East and west Africa exhibit a regional divide when it comes to foreign direct investment, according to data from greenfield investment monitor fDiMarkets. While the number of projects into east Africa has been generally higher than west Africa, capital expenditure in west Africa has been consistently higher. Data were obtained from 2003 onwards using the UN's definitions of east and west Africa.
In 2008 the amount of FDI into both regions increased dramatically, particularly into east Africa. In that year, 99 investment projects were recorded into west Africa, an increase of 160% from the previous year. In contrast with this, 173 projects were recorded for east Africa, a 170% increase from 2007. Since then FDI into west Africa has increased steadily year-on-year despite global economic struggles. FDI into east Africa decreased by almost 14% in 2009, but recovered in 2010.
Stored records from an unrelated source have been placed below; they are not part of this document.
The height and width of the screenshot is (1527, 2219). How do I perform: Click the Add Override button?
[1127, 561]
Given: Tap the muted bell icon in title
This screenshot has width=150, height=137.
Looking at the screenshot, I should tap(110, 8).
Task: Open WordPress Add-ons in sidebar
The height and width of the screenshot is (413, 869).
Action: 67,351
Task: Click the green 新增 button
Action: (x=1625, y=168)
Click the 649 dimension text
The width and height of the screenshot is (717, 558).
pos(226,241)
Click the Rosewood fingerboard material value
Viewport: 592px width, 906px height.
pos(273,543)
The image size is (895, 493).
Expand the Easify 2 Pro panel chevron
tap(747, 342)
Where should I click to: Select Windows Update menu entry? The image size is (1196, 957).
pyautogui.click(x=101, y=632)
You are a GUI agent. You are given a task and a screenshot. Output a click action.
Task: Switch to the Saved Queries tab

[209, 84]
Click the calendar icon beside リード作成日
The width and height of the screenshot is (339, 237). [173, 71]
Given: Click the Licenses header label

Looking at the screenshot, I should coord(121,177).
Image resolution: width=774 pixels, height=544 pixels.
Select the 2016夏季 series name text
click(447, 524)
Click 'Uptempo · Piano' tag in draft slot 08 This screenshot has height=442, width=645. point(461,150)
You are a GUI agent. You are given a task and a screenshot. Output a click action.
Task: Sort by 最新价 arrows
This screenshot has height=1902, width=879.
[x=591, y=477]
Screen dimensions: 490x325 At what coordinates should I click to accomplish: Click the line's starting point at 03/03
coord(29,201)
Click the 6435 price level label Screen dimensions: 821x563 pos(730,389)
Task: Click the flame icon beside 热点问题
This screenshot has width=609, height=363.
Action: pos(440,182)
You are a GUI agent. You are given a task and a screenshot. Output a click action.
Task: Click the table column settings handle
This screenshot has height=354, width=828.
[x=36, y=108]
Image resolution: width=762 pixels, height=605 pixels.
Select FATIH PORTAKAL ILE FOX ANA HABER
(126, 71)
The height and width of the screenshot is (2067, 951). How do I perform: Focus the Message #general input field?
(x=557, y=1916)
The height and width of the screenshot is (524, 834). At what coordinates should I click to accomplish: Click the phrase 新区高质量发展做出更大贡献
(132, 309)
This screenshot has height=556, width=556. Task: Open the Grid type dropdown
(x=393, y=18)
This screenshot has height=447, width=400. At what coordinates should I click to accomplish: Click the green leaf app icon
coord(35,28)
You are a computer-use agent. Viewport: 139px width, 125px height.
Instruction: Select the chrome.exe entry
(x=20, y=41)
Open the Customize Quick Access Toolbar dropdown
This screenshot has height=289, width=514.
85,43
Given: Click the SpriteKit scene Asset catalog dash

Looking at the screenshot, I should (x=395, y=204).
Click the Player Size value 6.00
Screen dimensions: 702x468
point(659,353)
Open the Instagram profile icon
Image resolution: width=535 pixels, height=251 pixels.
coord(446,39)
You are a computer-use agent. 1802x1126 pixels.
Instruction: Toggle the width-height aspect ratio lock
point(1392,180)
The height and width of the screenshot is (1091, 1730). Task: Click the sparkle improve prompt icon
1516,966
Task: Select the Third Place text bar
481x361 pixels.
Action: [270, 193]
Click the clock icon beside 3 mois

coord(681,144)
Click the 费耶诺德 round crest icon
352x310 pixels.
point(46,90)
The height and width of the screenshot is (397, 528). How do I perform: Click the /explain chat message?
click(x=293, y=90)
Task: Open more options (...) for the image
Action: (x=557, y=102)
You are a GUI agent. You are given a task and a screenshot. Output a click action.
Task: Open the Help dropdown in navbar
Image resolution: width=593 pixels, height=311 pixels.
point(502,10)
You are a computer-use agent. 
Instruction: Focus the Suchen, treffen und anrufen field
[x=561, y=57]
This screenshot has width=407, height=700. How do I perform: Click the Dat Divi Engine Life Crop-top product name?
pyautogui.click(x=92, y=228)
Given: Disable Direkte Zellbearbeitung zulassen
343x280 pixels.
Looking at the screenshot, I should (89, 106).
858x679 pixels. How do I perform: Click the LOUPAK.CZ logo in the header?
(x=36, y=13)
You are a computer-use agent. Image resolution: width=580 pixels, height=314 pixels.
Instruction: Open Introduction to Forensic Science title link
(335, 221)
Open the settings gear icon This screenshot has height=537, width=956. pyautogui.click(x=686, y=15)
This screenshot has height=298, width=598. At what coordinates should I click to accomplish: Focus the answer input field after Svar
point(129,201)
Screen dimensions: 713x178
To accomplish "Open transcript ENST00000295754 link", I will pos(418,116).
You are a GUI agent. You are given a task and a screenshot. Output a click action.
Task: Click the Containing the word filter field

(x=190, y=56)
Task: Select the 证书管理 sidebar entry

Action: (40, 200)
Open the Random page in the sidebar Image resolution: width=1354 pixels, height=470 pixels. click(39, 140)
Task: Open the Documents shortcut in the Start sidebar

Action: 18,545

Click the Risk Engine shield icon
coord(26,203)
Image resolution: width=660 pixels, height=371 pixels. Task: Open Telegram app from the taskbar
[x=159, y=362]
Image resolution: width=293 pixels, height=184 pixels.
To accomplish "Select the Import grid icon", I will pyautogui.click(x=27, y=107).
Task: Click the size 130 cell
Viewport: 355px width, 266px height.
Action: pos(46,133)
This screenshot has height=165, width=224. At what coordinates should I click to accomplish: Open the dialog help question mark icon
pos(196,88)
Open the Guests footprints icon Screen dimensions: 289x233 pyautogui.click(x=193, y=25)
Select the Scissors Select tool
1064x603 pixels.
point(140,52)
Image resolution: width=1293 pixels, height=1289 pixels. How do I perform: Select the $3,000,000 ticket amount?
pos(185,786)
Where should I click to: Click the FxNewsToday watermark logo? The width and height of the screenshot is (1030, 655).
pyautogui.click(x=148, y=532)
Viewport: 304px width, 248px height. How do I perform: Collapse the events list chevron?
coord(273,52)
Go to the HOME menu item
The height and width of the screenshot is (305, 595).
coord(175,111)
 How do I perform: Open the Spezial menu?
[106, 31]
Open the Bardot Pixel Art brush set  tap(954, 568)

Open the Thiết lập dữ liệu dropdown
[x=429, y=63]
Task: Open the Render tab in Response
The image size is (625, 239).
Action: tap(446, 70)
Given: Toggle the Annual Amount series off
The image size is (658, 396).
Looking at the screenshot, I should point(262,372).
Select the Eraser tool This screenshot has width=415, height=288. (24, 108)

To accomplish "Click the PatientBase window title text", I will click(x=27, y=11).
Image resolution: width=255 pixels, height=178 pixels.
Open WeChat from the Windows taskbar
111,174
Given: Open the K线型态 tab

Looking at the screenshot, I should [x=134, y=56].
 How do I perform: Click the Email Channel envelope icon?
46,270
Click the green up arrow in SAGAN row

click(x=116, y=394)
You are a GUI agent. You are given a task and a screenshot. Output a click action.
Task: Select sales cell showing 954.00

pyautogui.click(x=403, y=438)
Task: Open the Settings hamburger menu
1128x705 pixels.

Comparing FDI for the first half of 2011 shows an increase for both regions, with FDI into east Africa increasing by 6.85% in the first half of 2011, compared with the same period in 2010. The increase in west Africa was even more pronounced, with FDI for the first half of 2011 increasing by 28.57%, compared with that recorded in 2010.
Since 2003, with the exceptions of 2007 and 2011 to date, west Africa has received more in terms of capital expenditure than the east. The number of jobs created in both regions since 2003 is markedly similar – a total of 233,955 in west Africa and 230,550 in the east.